Copy the following lines word for word.
# # # # #
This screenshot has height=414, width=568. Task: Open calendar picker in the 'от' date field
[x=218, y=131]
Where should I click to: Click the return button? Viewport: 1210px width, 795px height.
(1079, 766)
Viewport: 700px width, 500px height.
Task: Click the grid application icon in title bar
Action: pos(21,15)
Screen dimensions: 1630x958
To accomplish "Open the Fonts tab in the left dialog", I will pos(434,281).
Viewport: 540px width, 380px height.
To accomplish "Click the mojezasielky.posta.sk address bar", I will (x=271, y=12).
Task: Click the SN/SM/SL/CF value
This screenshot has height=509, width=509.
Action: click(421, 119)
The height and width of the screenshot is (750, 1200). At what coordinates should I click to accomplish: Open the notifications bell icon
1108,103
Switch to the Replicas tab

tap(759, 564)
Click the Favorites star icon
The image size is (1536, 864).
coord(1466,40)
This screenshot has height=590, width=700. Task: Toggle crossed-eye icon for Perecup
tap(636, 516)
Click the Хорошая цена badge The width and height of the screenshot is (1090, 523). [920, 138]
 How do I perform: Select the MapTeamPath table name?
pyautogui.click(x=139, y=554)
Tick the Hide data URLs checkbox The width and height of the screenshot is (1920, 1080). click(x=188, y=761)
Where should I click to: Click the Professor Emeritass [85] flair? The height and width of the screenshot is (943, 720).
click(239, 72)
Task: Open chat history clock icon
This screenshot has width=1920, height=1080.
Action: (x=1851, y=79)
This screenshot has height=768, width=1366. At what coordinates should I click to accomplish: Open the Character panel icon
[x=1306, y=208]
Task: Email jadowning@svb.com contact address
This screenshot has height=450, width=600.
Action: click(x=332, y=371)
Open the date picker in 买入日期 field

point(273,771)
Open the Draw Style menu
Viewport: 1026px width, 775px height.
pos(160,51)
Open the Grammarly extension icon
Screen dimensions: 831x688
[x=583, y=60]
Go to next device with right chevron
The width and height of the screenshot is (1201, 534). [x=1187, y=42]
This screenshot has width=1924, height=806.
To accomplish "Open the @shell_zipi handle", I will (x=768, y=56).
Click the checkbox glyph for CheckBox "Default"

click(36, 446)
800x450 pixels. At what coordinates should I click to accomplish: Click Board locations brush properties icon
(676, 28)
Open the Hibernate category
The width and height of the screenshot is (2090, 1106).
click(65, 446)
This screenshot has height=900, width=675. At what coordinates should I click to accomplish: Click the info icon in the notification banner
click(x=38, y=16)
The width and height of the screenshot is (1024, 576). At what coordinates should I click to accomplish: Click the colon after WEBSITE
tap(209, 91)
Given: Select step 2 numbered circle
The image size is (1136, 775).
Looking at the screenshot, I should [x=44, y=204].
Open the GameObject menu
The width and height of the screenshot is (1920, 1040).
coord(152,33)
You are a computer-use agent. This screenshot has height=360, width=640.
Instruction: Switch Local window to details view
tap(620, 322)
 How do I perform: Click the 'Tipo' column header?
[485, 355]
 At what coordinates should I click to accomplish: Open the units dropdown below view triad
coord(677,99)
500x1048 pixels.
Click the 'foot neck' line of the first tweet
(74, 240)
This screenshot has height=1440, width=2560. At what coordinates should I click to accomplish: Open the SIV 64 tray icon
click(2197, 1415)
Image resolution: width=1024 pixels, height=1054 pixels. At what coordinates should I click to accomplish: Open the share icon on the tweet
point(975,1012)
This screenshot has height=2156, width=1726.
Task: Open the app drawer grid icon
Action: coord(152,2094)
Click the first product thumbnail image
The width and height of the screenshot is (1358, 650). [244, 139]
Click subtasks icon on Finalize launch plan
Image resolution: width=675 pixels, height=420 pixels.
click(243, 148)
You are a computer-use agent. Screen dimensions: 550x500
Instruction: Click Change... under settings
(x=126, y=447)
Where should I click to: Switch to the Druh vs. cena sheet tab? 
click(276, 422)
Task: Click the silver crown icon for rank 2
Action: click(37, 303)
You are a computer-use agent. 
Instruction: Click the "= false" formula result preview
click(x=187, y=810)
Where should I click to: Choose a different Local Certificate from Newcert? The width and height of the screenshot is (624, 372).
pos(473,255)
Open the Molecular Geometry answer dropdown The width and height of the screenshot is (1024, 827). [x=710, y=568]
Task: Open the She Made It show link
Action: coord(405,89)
# # # # #
### [Final result]
This screenshot has height=414, width=568. Task: Open calendar picker in the 'от' date field
[x=218, y=131]
Where should I click to: Click the return button? Viewport: 1210px width, 795px height.
(1079, 766)
Viewport: 700px width, 500px height.
Task: Click the grid application icon in title bar
Action: pos(21,15)
Screen dimensions: 1630x958
To accomplish "Open the Fonts tab in the left dialog", I will pos(434,281).
Viewport: 540px width, 380px height.
To accomplish "Click the mojezasielky.posta.sk address bar", I will (x=271, y=12).
Task: Click the SN/SM/SL/CF value
This screenshot has height=509, width=509.
Action: click(421, 119)
The height and width of the screenshot is (750, 1200). At what coordinates should I click to accomplish: Open the notifications bell icon
1108,103
Switch to the Replicas tab

tap(759, 564)
Click the Favorites star icon
The image size is (1536, 864).
coord(1466,40)
This screenshot has height=590, width=700. Task: Toggle crossed-eye icon for Perecup
tap(636, 516)
Click the Хорошая цена badge The width and height of the screenshot is (1090, 523). [920, 138]
 How do I perform: Select the MapTeamPath table name?
pyautogui.click(x=139, y=554)
Tick the Hide data URLs checkbox The width and height of the screenshot is (1920, 1080). click(x=188, y=761)
Where should I click to: Click the Professor Emeritass [85] flair? The height and width of the screenshot is (943, 720).
click(239, 72)
Task: Open chat history clock icon
This screenshot has width=1920, height=1080.
Action: (x=1851, y=79)
This screenshot has height=768, width=1366. At what coordinates should I click to accomplish: Open the Character panel icon
[x=1306, y=208]
Task: Email jadowning@svb.com contact address
This screenshot has height=450, width=600.
Action: click(x=332, y=371)
Open the date picker in 买入日期 field

point(273,771)
Open the Draw Style menu
Viewport: 1026px width, 775px height.
pos(160,51)
Open the Grammarly extension icon
Screen dimensions: 831x688
[x=583, y=60]
Go to next device with right chevron
The width and height of the screenshot is (1201, 534). [x=1187, y=42]
This screenshot has width=1924, height=806.
To accomplish "Open the @shell_zipi handle", I will (x=768, y=56).
Click the checkbox glyph for CheckBox "Default"

click(36, 446)
800x450 pixels. At what coordinates should I click to accomplish: Click Board locations brush properties icon
(676, 28)
Open the Hibernate category
The width and height of the screenshot is (2090, 1106).
click(65, 446)
This screenshot has height=900, width=675. At what coordinates should I click to accomplish: Click the info icon in the notification banner
click(x=38, y=16)
The width and height of the screenshot is (1024, 576). At what coordinates should I click to accomplish: Click the colon after WEBSITE
tap(209, 91)
Given: Select step 2 numbered circle
The image size is (1136, 775).
Looking at the screenshot, I should [x=44, y=204].
Open the GameObject menu
The width and height of the screenshot is (1920, 1040).
coord(152,33)
You are a computer-use agent. This screenshot has height=360, width=640.
Instruction: Switch Local window to details view
tap(620, 322)
 How do I perform: Click the 'Tipo' column header?
[485, 355]
 At what coordinates should I click to accomplish: Open the units dropdown below view triad
coord(677,99)
500x1048 pixels.
Click the 'foot neck' line of the first tweet
(74, 240)
This screenshot has height=1440, width=2560. At what coordinates should I click to accomplish: Open the SIV 64 tray icon
click(2197, 1415)
Image resolution: width=1024 pixels, height=1054 pixels. At what coordinates should I click to accomplish: Open the share icon on the tweet
point(975,1012)
This screenshot has height=2156, width=1726.
Task: Open the app drawer grid icon
Action: coord(152,2094)
Click the first product thumbnail image
The width and height of the screenshot is (1358, 650). [244, 139]
Click subtasks icon on Finalize launch plan
Image resolution: width=675 pixels, height=420 pixels.
click(243, 148)
You are a computer-use agent. Screen dimensions: 550x500
Instruction: Click Change... under settings
(x=126, y=447)
Where should I click to: Switch to the Druh vs. cena sheet tab? 
click(276, 422)
Task: Click the silver crown icon for rank 2
Action: click(37, 303)
You are a computer-use agent. 
Instruction: Click the "= false" formula result preview
click(x=187, y=810)
Where should I click to: Choose a different Local Certificate from Newcert? The width and height of the screenshot is (624, 372).
pos(473,255)
Open the Molecular Geometry answer dropdown The width and height of the screenshot is (1024, 827). [x=710, y=568]
Task: Open the She Made It show link
Action: coord(405,89)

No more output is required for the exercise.